The Buick Verano is likely the best competitor for the ILX, but to match up with the 2.4L Premium we need to consider only the Verano Premium Turbo Group. The Verano easily trumps the ILX in power, as its 2.0-liter turbocharged engine delivers 250 horses and 250 pound-feet of torque. Unlike the ILX, the engine mates to either a six-speed manual or automatic. This powertrain allows the Verano to best both the CLA250 and the ILX to 60 mph, as it completes the sprint in just 6.2 seconds. The Verano does get 1 mpg less than the ILX across the board.

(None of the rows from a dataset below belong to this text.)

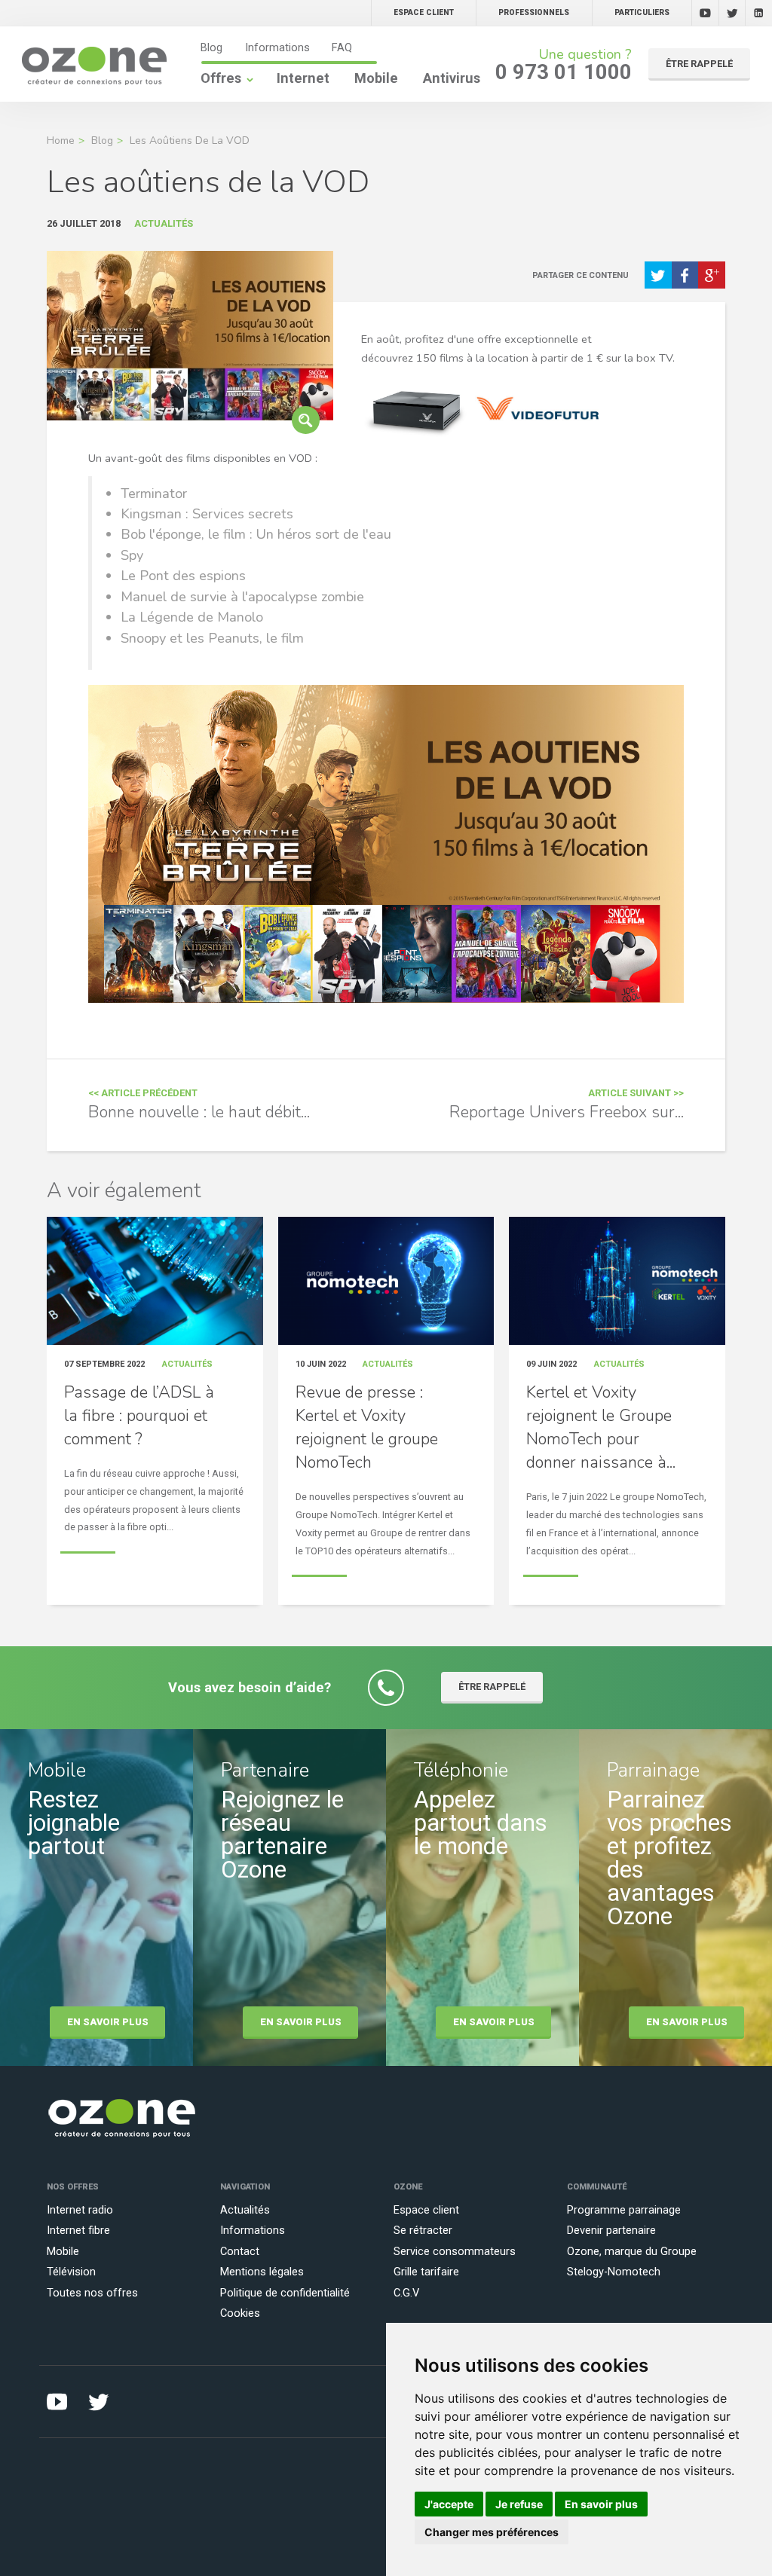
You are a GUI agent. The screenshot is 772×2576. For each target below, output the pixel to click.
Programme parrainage (624, 2210)
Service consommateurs (455, 2251)
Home (61, 140)
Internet (303, 78)
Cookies (240, 2313)
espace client (424, 12)
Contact (239, 2251)
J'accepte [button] (448, 2504)
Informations (277, 47)
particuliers (641, 12)
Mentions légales (262, 2271)
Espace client (426, 2210)
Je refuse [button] (519, 2504)
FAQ (342, 47)
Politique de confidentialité (285, 2292)
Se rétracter (423, 2230)
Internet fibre (78, 2230)
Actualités (245, 2210)
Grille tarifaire (426, 2271)
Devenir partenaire (611, 2230)
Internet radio (80, 2210)
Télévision (71, 2271)
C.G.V (406, 2292)
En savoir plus (108, 2021)
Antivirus (451, 78)
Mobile (376, 78)
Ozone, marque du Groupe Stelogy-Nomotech (632, 2261)
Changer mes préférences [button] (491, 2532)
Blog (211, 47)
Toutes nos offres (92, 2292)
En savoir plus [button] (601, 2504)
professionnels (533, 12)
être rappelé (699, 63)
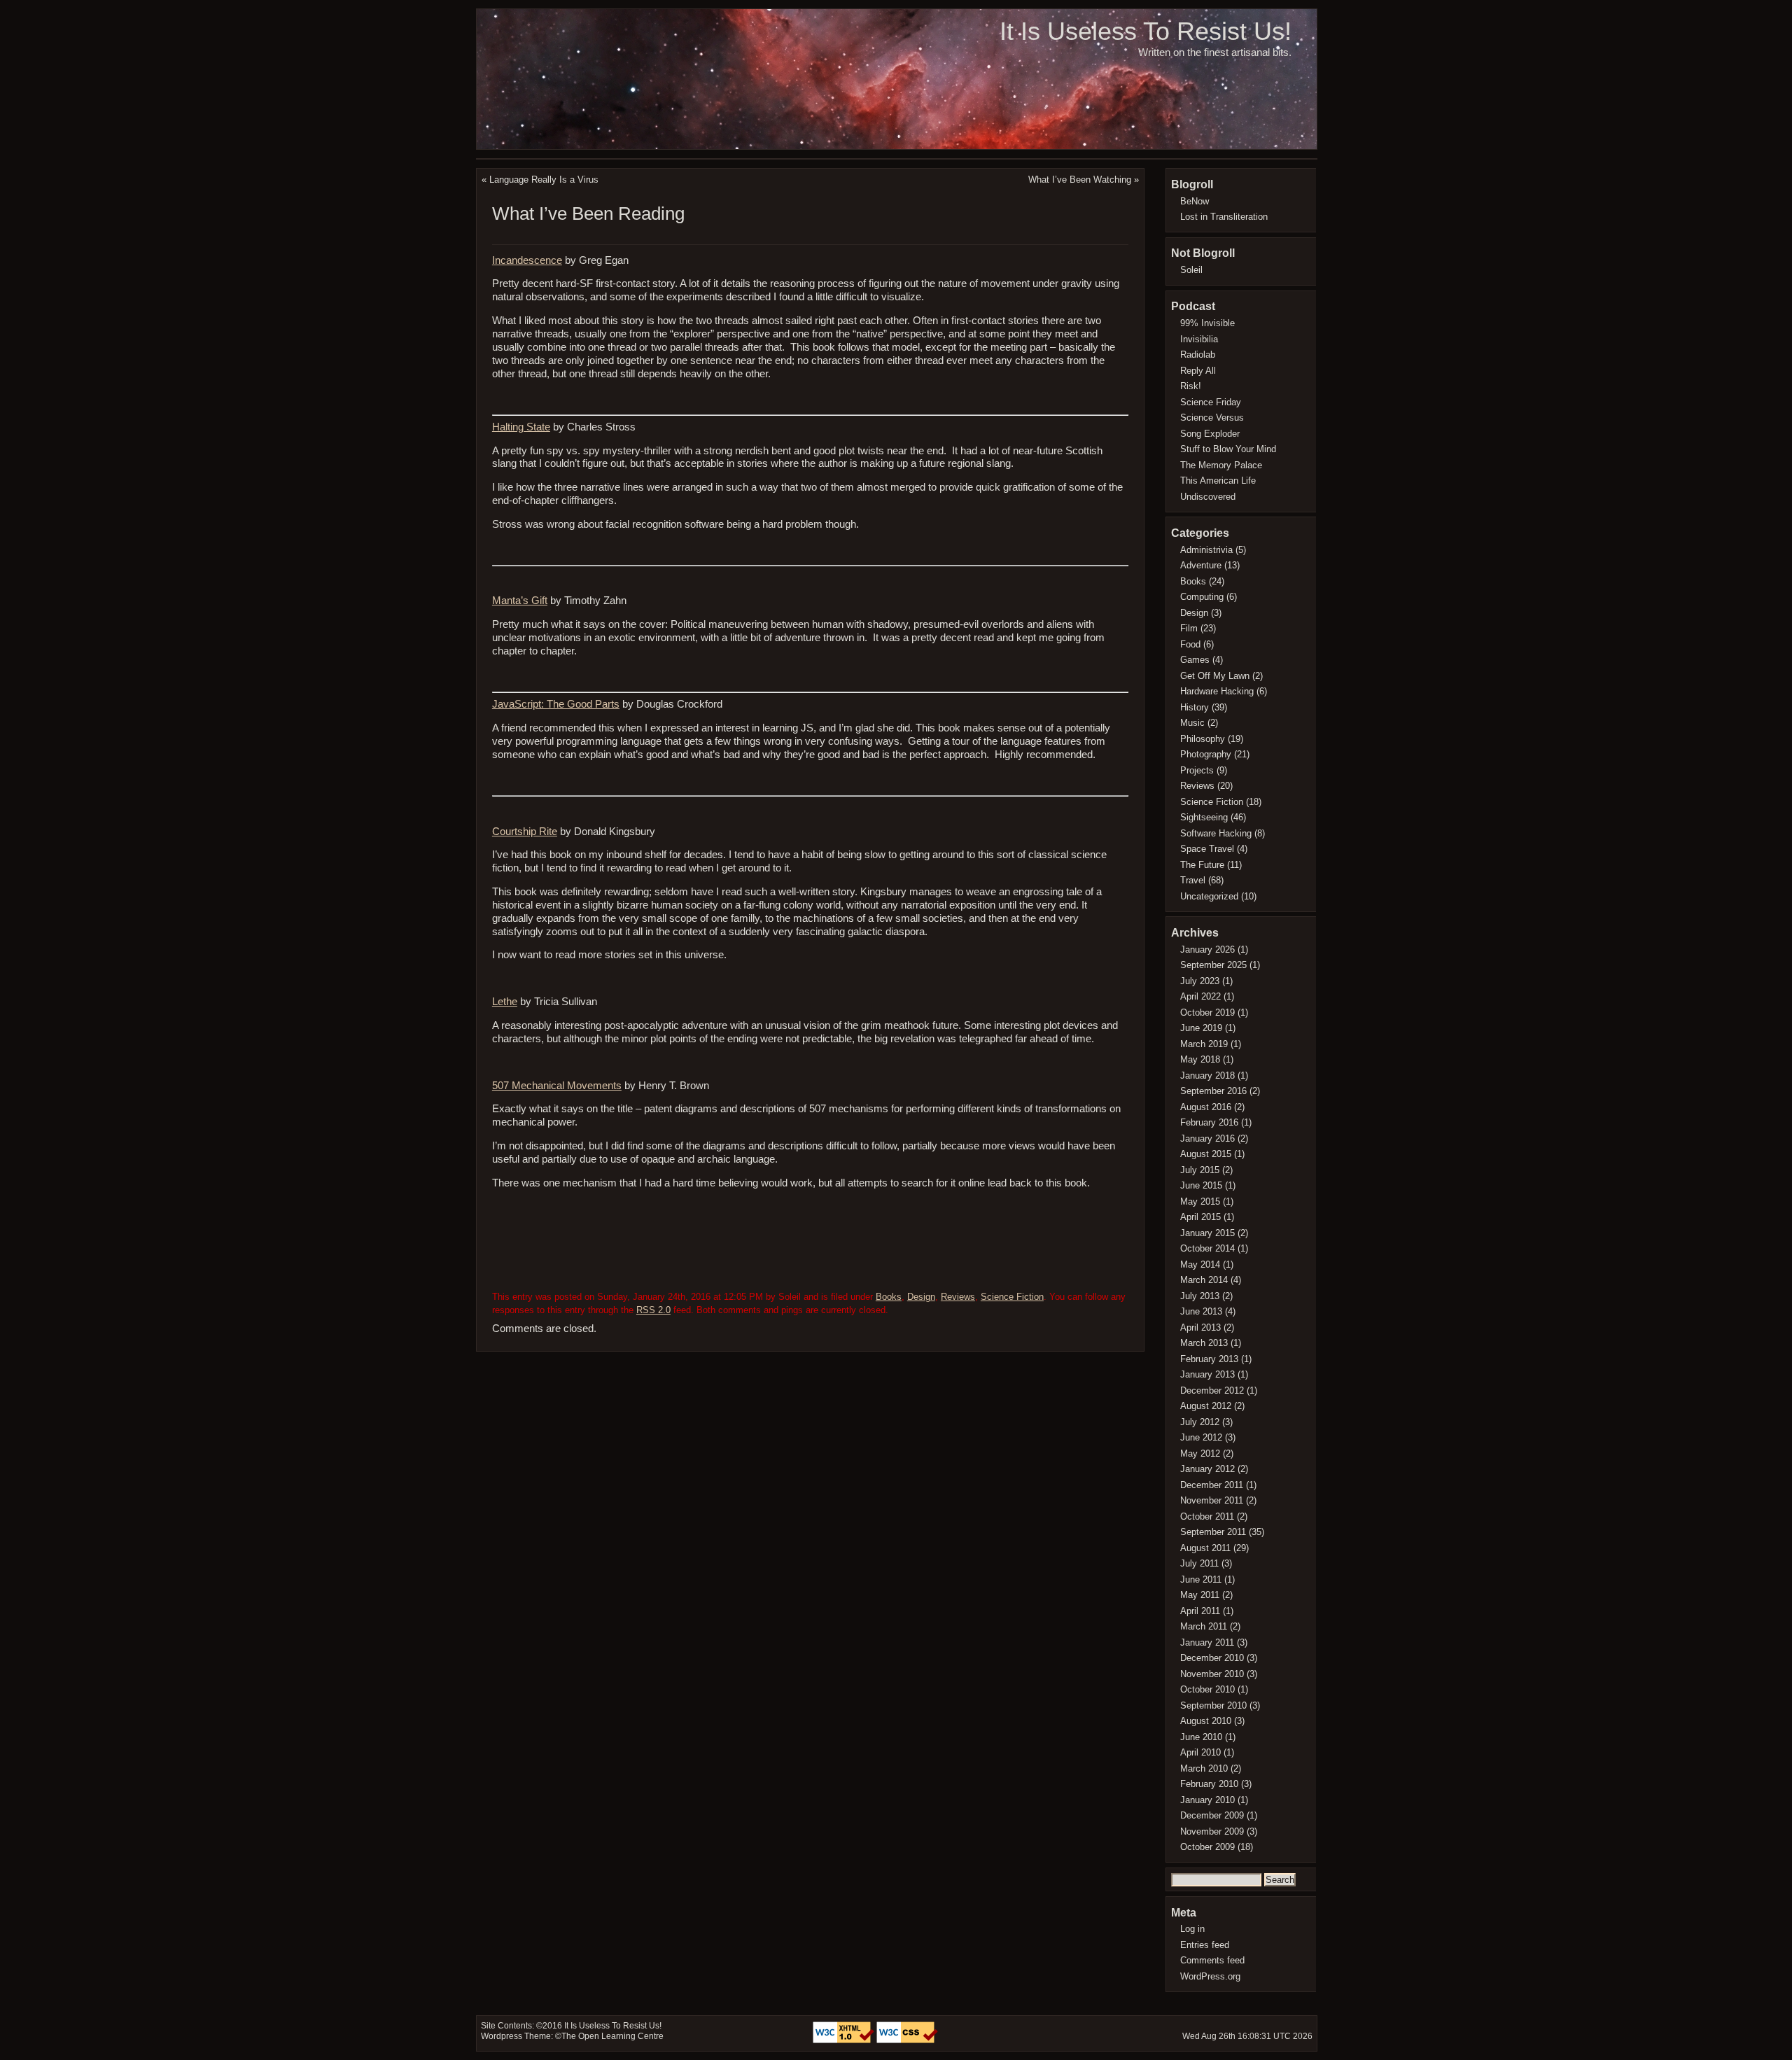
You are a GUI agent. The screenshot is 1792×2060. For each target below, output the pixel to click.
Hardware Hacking (1217, 691)
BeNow (1194, 201)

Feature-wise, the Verano does lack the ILX’s standard moonroof and HID headlights, but it does get a nine-speaker stereo system and more power ports. Additionally, the Verano’s cabin is roomier in all the areas that really matter, including front and rear headroom, rear legroom, and cargo room.
In the Premium Turbo Group Guise, the Verano starts at $29,215, plus delivery.
The ILX has been subject to some up and down reviews, but despite my few issues with it, I found it an enjoyable luxury sports sedan. Yes, it may not fit the profile of a sports sedan as well as the 3 Series or Lexus IS, but it does a good job in this role. On top of that, you get Honda’s legendary build quality that assures this car will be on the road for 200,000-plus miles with minimal issues, given you maintain it properly. How many Mercedes and BMWs can you say that about?
Its six-speed manual transmission and lack of automatic option with the peppier 2.4-liter prevent it from appealing to everyone, but it certainly fills a gap in the segment with manuals quickly going the way of the dodo bird. If Honda manages to develop a fast-shifting auto to combine with the 2.4-liter it may be able to pull in some more buyers.